New Delhi has said that he did not work with India's intelligence services and had been kidnapped and falsely accused.
With a fact-check, Gambhir challenged Qureshi's claim that Pakistan was making headway against terrorists.
"Can Pakistan deny the fact that it is the host and patron of 132 of the UN designated terrorists and 22 terrorist entities sanctioned under the 1267 and 1988 UN Security Council sanctions regimes as of today?" she asked.
Those Council resolutions known by their numbers impose sanctions on Islamic State, Al Qaeda, and associated individuals, groups, undertakings and entities.
"Will Pakistan deny that the UN designated terrorist Hafez Saeed enjoys a free run inside Pakistan, spews venom and sets up candidates for electoral offices," she challenged Qureshi.
Saeed is the mastermind of the 2008 Mumbai attack by the Pakistan-based Lashkar-e-Taiba (LeT) that killed 164 people, the 2006 Mumbai train bombings and the 2001 attack on Indian Parliament.
He is the co-founder of theLeT and the chief of Jama'at-ud-Da'wah (JuD) and an internationally designated terrorist with a US bounty or $10 million.
India had canceled the proposed talks between Qureshi and Swaraj in New York after three Indian security personnel were killed by terrorists.
Gambhir said that Qureshi "chose to term the gruesome killing of our security personnel by Pakistan-sponsored terrorists as flimsy ground" for calling off the talks.
"While it may not be the case for Pakistan, for India every loss of life counts," she said.
"Hence our belief that talks and terror cannot go together."
Gambhir said that Pakistan's attempts to be a champion of human rights "is vintage verbal duplicity".

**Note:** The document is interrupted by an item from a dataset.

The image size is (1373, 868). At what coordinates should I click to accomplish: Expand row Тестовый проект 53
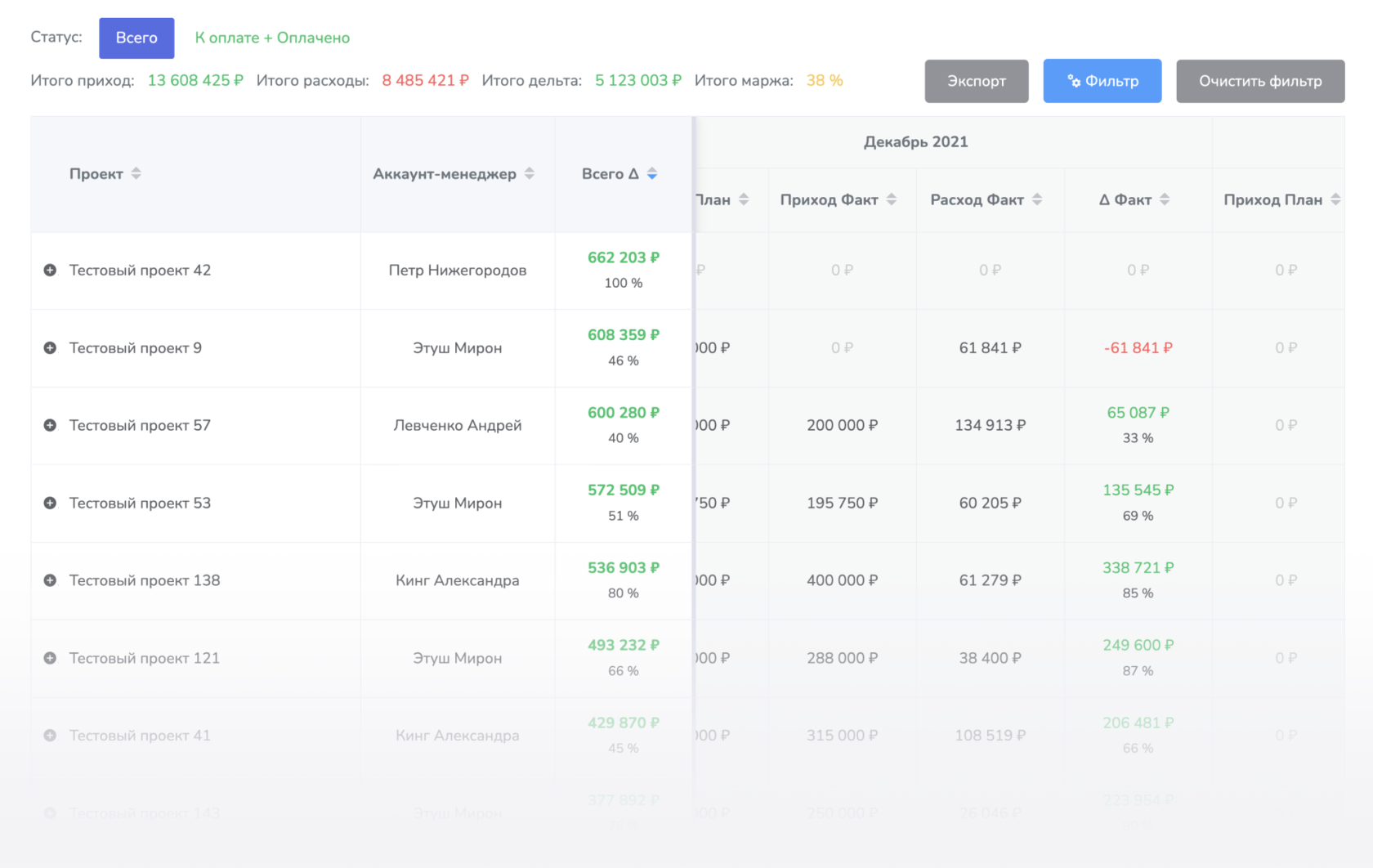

"It is evident from the recent example of Princeton economist Professor Atif Mian's apointment and removal from economic advisory council of Pakistan on grounds that he belongs to a minority," she said.

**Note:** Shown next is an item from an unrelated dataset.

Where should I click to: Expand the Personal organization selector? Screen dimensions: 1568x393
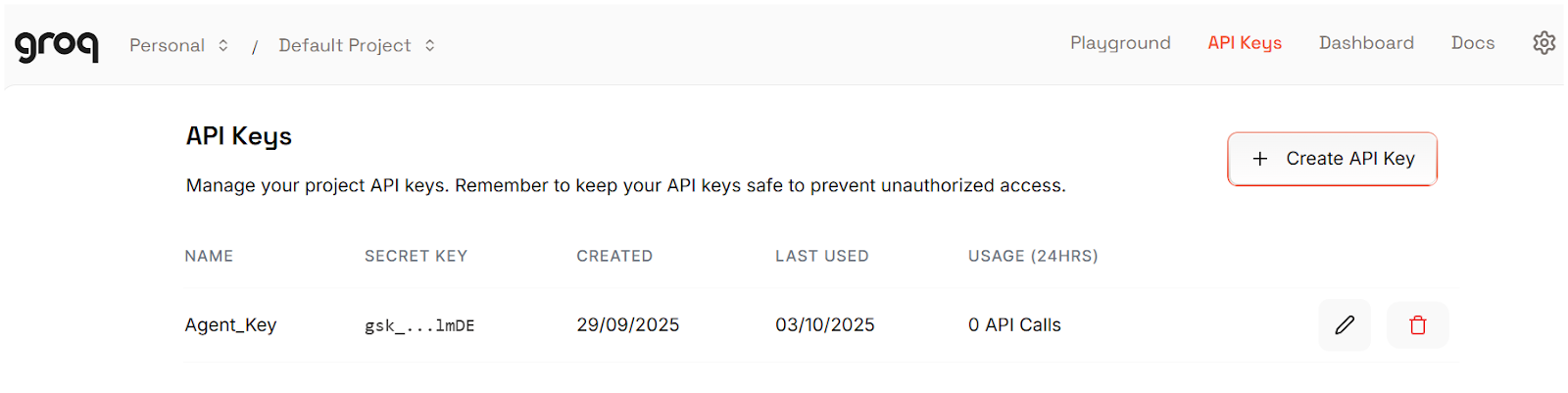178,45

He is a member of the Ahmadi sect of Islam whose members Pakistan officially does not recognise as Muslim.
Gambhir also took issue with Qureshi citing the report on Kashmir presented by Zeid Ra'ad Al-Hussein, the former UN High Commissioner for Human Rights.
It was "a report no member state had asked for and none supported and on which no action was taken", she said.
"Let me make it clear to the new government of Pakistan that the entire state of Jammu and Kashmir is and will remain an integral part of India," she declared.
"Fake allegations and fake facts can only make for a fake vision. For a new vision to materialise Pakistan must demonstrate that it has moved beyond the narrative of deception, deceit and distortion."
Gambhir is known for her memorable speech at the 2016 General Assembly session where she said that Pakistan "the land of Taxila, the greatest site of learning in ancient India, is now host to the Ivy League of terrorists around the globe".
A Pakistani diplomat followed her with a statement exercising its right of reply.
He tried to divert attention from the terrorism charges his country faces with attacks on the Rashtriya Swyamsewk Sangh and the Bharatiya Janata Party.